RUTLEDGE, Tenn. (WVLT) - The famous Grainger County tomatoes have slowly hit shelves across the region.
This is Cole Larrance’s first year in the produce business. He’s opened Cherokee Produce and is ready to share the Grainger County tomato with customers.
“I’ve been around this produce for all my life,” said Larrance. “I’ve got a family up around Morgan farms.”
Farmers in Granger County said there was about a three-week window where production had slowed on the tomatoes. Now that warmer weather has come around, that production has resumed.
“We hit the cold spell there,” said Brandon Williams with Williams Farms. “It slowed things down and slowed things down on picking.”
“There’s about three weeks ago when they slowed down, but things are going wide open now for sure,” said Steve Longmire with Tennessee Homegrown Tomatoes. “This weather has changed, and that temps have got warm, and we’re rolling.”

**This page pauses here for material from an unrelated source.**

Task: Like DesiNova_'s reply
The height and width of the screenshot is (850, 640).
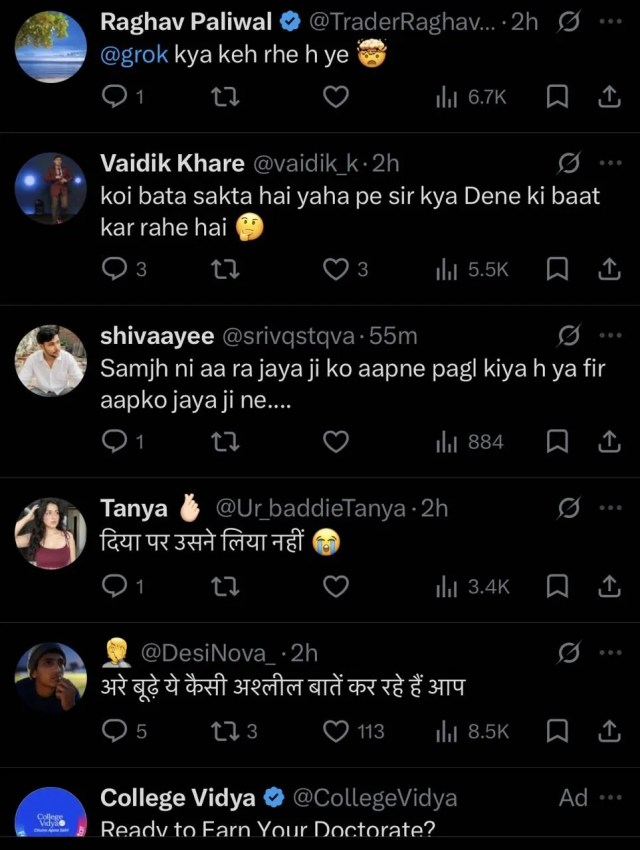Action: pyautogui.click(x=336, y=730)
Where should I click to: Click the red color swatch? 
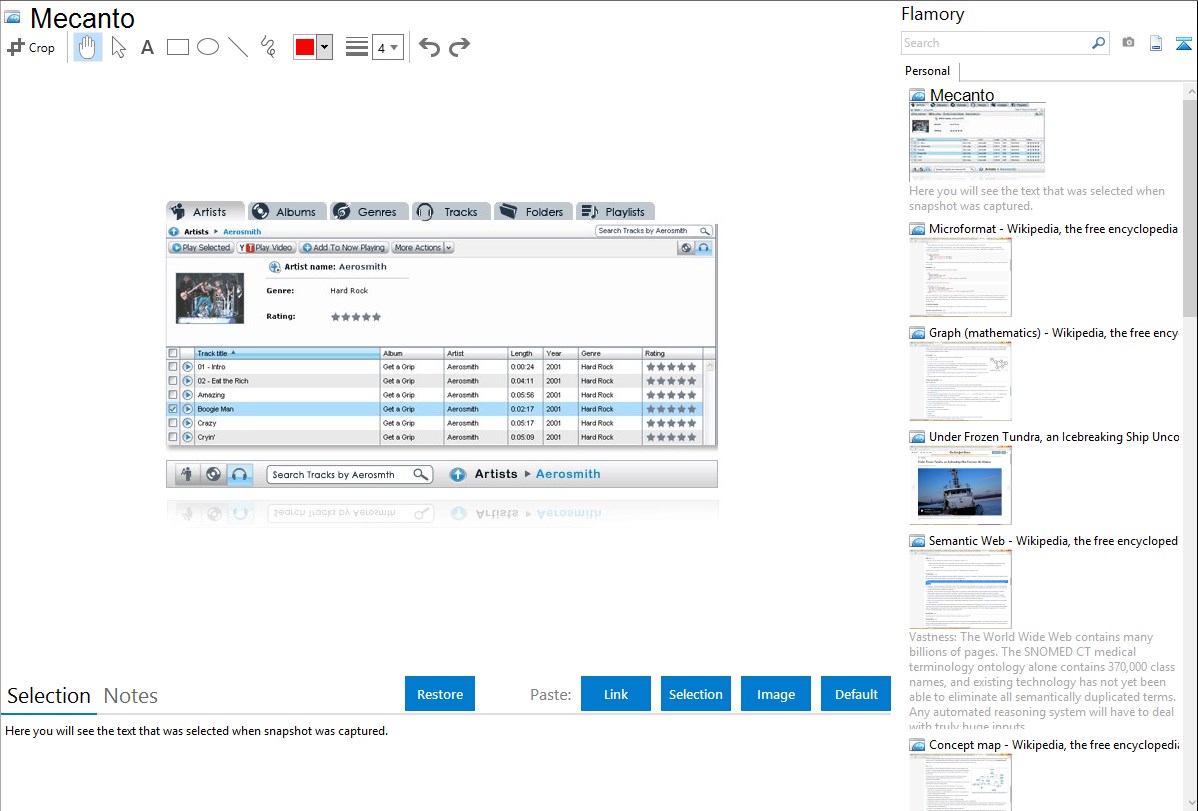305,47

Longmire has been growing tomatoes for 41 years. He said this has been the best picking week all season.
The hot houses do help, but he said the hot sun to the best.
“You can turn the heat if you need to. But still, there’s nothing like the good old sunshine to wrap them up and make them do good,” said Longmire.
Soon, the Grainger County tomato will hit produce stands across the region.
“It’s been good. I mean, these are greenhouse tomatoes, homegrown, so we’re selling a lot,” said Larrance.
The farmers expect the peak of the season to come at the end of July.
The Grainger County Tomato Festival is in July this year. It opens on Friday, July 21 at noon.